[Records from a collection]
▬▬▬

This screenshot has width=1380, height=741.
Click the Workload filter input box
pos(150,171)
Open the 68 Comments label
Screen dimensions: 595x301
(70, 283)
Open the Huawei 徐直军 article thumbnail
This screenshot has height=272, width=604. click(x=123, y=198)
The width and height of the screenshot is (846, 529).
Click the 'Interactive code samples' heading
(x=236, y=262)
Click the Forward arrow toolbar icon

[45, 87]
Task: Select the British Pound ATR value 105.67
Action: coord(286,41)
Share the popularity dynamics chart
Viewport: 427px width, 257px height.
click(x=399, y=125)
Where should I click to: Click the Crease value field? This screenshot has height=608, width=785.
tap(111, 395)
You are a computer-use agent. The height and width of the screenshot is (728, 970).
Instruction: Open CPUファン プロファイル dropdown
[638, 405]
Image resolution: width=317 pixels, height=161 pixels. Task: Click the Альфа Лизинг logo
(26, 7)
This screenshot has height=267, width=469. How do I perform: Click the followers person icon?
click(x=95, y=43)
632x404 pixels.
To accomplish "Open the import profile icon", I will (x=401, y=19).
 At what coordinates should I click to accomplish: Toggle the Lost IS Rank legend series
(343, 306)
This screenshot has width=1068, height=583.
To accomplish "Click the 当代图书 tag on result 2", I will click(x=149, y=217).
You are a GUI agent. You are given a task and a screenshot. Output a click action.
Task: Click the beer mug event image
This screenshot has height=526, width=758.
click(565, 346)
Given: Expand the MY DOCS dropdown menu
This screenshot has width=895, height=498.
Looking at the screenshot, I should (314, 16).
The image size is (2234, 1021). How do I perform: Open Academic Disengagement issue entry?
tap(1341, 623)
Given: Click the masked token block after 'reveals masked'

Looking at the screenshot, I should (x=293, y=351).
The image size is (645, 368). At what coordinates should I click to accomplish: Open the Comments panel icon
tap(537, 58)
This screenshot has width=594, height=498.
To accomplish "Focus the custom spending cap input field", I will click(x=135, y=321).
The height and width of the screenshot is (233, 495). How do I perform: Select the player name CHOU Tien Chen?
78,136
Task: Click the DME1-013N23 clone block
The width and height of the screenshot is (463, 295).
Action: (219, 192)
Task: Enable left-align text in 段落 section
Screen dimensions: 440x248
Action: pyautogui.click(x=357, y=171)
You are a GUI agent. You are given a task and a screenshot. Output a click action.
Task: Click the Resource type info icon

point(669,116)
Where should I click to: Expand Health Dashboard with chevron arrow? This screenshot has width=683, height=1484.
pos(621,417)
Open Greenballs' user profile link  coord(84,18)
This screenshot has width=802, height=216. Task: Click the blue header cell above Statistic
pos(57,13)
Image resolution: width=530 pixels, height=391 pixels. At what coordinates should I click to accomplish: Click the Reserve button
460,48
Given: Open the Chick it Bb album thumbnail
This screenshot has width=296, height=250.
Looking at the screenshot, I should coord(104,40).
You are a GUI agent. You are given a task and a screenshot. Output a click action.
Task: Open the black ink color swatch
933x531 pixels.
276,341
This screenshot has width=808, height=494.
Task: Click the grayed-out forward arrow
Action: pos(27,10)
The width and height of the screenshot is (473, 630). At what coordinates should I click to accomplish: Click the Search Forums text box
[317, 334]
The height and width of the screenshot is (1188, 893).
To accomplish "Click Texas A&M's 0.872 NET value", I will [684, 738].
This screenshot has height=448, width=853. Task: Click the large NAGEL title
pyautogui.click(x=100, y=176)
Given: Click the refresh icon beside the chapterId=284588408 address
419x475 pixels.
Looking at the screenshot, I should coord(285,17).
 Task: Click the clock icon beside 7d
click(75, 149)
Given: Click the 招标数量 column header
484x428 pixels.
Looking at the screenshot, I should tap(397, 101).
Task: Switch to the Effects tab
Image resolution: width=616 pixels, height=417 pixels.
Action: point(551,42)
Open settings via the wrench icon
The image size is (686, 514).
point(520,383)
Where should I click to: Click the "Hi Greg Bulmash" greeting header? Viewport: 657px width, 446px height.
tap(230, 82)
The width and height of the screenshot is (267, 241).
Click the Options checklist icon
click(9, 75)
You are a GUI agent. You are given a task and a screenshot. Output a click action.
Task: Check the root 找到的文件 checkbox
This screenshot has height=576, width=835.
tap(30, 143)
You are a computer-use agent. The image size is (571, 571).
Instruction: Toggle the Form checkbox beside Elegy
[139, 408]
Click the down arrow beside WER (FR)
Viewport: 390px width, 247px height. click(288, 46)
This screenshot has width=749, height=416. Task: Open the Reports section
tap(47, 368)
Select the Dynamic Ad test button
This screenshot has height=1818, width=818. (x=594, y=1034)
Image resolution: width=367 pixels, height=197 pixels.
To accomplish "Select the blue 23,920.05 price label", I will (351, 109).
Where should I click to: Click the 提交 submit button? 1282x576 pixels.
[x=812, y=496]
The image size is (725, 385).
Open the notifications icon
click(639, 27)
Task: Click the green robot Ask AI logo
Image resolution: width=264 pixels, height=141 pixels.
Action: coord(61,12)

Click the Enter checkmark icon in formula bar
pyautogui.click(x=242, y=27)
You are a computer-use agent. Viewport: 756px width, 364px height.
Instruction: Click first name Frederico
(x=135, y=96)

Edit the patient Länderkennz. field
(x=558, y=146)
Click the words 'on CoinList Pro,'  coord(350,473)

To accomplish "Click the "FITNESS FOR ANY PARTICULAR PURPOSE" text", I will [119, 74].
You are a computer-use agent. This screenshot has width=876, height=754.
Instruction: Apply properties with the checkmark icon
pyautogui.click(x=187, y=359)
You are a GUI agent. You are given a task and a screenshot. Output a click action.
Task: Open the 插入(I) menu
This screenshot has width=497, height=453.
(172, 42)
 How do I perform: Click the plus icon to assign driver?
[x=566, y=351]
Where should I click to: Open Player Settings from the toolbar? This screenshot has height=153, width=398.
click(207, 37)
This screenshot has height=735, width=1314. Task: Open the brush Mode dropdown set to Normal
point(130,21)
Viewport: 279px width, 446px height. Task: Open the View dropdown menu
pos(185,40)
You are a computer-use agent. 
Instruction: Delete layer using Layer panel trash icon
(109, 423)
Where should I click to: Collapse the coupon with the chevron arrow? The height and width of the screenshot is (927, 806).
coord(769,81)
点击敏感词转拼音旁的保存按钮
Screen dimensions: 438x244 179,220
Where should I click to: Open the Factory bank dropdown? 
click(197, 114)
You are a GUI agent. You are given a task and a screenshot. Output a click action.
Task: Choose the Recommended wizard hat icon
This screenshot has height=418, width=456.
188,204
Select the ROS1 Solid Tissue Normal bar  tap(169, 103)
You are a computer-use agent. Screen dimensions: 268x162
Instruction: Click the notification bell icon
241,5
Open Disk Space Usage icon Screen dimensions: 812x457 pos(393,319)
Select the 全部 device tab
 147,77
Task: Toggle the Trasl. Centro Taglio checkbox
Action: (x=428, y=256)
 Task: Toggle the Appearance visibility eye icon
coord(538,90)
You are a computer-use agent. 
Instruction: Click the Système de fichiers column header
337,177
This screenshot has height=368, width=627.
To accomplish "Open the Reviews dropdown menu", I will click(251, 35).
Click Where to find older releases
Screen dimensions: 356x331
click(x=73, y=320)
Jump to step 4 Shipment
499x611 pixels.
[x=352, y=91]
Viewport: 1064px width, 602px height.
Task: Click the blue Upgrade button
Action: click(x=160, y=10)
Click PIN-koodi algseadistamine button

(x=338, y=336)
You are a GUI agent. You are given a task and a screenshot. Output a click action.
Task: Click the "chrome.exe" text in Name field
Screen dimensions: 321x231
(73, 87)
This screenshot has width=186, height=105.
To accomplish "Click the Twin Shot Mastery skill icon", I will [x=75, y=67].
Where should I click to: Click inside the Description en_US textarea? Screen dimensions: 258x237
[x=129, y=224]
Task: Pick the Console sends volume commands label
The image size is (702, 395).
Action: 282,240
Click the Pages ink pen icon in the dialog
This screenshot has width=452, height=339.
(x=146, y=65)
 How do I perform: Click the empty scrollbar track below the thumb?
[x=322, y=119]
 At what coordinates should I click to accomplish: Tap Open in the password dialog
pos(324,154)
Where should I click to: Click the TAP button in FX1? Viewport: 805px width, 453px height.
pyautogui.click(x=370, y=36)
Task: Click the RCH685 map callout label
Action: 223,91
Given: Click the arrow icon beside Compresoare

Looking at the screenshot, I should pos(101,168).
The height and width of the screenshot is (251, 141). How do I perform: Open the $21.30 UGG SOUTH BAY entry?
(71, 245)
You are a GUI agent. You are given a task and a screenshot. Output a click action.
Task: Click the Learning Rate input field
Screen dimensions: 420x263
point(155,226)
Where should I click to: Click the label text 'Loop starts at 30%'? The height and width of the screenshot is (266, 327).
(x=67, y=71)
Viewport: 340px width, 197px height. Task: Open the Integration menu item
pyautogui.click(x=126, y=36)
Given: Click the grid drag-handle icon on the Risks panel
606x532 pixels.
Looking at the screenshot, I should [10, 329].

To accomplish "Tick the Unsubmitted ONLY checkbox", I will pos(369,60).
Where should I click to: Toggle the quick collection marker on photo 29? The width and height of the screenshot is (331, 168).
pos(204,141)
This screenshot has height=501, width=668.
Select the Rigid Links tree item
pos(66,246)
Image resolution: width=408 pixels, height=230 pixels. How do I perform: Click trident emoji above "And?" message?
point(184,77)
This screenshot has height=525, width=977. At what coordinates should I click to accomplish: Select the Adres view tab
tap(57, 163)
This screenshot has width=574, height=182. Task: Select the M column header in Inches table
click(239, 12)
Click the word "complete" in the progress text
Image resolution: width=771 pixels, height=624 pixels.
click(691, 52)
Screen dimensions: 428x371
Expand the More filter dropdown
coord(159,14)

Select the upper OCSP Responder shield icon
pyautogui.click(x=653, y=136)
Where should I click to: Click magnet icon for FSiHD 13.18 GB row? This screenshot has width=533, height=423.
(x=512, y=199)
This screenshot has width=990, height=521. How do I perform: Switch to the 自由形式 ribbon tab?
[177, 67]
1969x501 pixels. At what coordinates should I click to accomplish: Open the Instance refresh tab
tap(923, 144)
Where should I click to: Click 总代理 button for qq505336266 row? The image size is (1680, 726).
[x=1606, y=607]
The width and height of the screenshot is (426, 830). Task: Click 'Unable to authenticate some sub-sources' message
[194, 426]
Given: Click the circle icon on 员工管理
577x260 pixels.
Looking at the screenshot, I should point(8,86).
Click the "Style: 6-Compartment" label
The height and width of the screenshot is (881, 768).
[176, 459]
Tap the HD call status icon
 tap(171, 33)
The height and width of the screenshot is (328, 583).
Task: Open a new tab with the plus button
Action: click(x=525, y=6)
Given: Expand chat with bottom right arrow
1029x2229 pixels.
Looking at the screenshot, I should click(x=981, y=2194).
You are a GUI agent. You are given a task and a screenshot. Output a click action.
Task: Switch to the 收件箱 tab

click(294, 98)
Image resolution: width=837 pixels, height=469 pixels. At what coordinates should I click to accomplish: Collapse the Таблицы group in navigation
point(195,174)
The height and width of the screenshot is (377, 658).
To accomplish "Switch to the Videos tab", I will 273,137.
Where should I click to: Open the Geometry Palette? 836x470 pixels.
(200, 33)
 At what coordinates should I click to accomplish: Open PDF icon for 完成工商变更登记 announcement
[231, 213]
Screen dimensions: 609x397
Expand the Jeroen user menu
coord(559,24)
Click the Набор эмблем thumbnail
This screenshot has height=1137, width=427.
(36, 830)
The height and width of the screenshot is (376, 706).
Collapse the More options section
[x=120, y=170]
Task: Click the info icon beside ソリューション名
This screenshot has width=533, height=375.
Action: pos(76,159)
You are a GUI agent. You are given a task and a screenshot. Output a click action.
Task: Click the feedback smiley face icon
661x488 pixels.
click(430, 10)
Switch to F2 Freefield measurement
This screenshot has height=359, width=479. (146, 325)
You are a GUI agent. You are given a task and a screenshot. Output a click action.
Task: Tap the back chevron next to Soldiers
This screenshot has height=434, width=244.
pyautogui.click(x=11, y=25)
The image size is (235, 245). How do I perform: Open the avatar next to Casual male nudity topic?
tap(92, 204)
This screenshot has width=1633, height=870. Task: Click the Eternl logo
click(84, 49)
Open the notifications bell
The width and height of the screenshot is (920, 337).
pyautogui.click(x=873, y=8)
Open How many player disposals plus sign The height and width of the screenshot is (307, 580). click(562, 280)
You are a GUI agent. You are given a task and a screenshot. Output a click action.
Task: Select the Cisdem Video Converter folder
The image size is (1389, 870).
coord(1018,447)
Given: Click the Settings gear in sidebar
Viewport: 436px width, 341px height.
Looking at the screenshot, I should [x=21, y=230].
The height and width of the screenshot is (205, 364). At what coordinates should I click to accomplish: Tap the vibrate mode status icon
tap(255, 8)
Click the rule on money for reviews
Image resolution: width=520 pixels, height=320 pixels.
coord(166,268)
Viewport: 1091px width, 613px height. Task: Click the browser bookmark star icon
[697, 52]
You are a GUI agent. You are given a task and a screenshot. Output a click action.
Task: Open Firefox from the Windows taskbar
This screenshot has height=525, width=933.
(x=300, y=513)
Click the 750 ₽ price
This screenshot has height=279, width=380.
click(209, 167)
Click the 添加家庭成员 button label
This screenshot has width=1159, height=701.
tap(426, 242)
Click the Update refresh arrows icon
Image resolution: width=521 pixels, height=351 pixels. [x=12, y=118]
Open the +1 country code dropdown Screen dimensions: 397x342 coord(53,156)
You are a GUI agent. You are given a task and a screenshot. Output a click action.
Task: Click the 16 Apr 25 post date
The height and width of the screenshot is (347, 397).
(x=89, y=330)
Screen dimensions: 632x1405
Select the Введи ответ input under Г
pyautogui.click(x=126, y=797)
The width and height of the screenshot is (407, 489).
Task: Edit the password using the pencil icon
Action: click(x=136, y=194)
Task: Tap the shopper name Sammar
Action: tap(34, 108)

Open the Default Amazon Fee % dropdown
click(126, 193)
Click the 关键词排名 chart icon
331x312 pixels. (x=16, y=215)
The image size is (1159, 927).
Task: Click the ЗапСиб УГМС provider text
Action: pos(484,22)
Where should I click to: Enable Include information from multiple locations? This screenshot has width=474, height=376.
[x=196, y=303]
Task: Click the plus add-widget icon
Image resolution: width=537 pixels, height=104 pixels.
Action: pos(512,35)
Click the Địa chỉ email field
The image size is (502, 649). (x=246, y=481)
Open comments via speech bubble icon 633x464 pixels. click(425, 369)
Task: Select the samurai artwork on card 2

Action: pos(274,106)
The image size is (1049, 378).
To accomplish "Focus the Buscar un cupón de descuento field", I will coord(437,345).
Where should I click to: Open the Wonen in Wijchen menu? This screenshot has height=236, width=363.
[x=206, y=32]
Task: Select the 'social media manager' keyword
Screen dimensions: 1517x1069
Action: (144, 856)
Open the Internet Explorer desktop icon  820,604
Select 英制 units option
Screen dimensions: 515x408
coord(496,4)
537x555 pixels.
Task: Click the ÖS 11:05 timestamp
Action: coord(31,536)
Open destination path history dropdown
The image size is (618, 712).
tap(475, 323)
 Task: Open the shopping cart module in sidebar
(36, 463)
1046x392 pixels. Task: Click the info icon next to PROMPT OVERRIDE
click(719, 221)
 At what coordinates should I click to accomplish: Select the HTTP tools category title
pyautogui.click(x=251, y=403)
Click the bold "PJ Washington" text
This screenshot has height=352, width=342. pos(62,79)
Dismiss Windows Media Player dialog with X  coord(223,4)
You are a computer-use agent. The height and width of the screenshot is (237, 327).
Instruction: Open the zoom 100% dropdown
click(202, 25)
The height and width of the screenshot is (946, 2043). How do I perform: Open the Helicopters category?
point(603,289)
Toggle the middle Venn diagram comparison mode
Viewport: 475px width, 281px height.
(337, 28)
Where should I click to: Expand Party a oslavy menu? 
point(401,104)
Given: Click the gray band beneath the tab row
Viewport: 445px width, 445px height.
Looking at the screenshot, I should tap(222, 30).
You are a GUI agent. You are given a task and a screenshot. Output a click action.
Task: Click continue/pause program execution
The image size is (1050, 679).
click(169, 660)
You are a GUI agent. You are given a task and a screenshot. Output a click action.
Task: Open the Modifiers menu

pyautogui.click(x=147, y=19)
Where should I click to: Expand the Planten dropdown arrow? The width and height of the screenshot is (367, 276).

▬▬▬

Your assignment: Copy every line of the data above, beginning with the first and ending with the line that contains "The width and height of the screenshot is (846, 529).", and give nothing more.

Output for this exercise:
This screenshot has width=1380, height=741.
Click the Workload filter input box
pos(150,171)
Open the 68 Comments label
Screen dimensions: 595x301
(70, 283)
Open the Huawei 徐直军 article thumbnail
This screenshot has height=272, width=604. click(x=123, y=198)
The width and height of the screenshot is (846, 529).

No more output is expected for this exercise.